Thailand was out of cash, Rerngchai explained. After subtracting the dollars that had been committed in forward transactions, Thailand had just $2.8 billion in usable foreign-exchange reserves.
Even though he was finance minister and one of his country’s most experienced bankers, Thanong was stunned. Rerngchai had brought reams of studies examining the options, but he and Thanong both knew that it was all over.
The foreign banks and hedge funds had won, and Thailand had lost. The two men agreed that since Thailand had run out of money, it would have to drop the peg with the dollar and let the baht float at whatever rate the market set. It was a foreshadowing of what would happen in Brazil 18 months later.
I said I didn’t see any choice in dealing with the
situation,
Thanong recalled.
A few days later, on July 1, the Thai prime minister, Chavalit Yongchaiyudh, declared that the baht would never be devalued. But that night, if anybody had noticed, the lights burned brightly at the central bank. Officials stayed up all night, first calling major central banks abroad.

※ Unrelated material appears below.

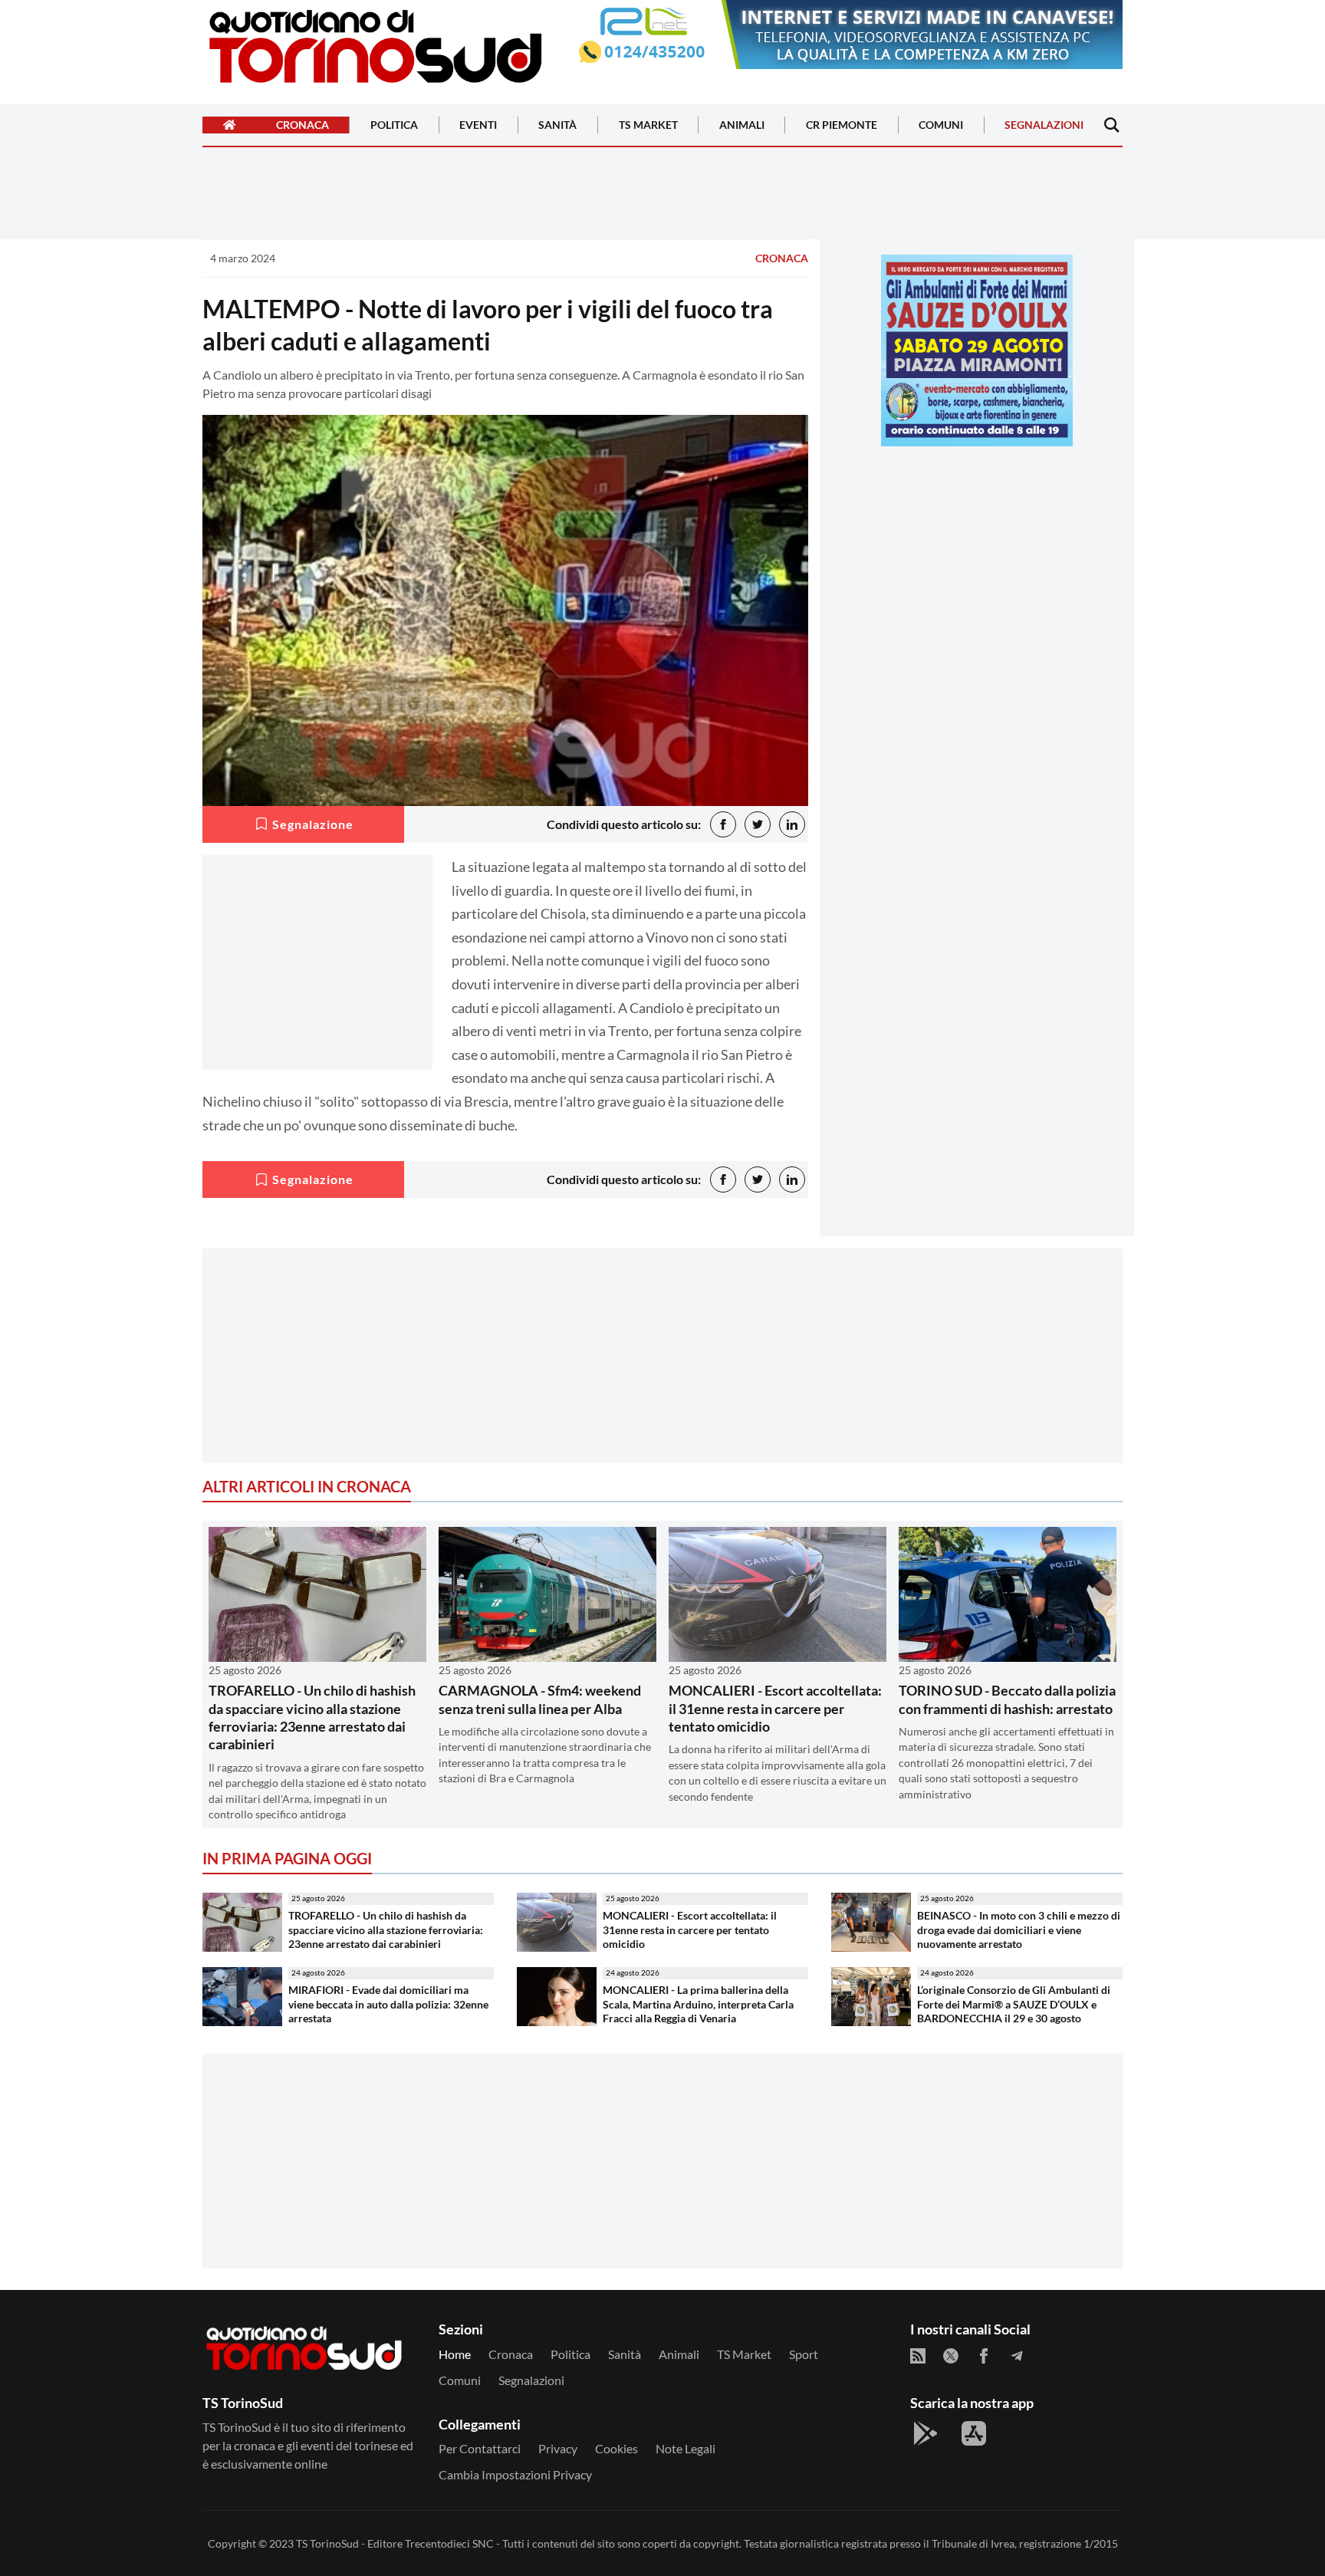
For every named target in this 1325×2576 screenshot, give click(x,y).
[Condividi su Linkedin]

Then, at 4:30 a.m., central bankers called the homes of the heads of all Thai banks and major foreign banks in Bangkok, summoning them to an emergency meeting that would begin at 6 a.m.
When the bleary-eyed bank executives had taken their seats, an official grimly announced that Thailand could no longer stand behind the baht. Instead of being pegged to the dollar, it would float freely.
The global crisis had just detonated.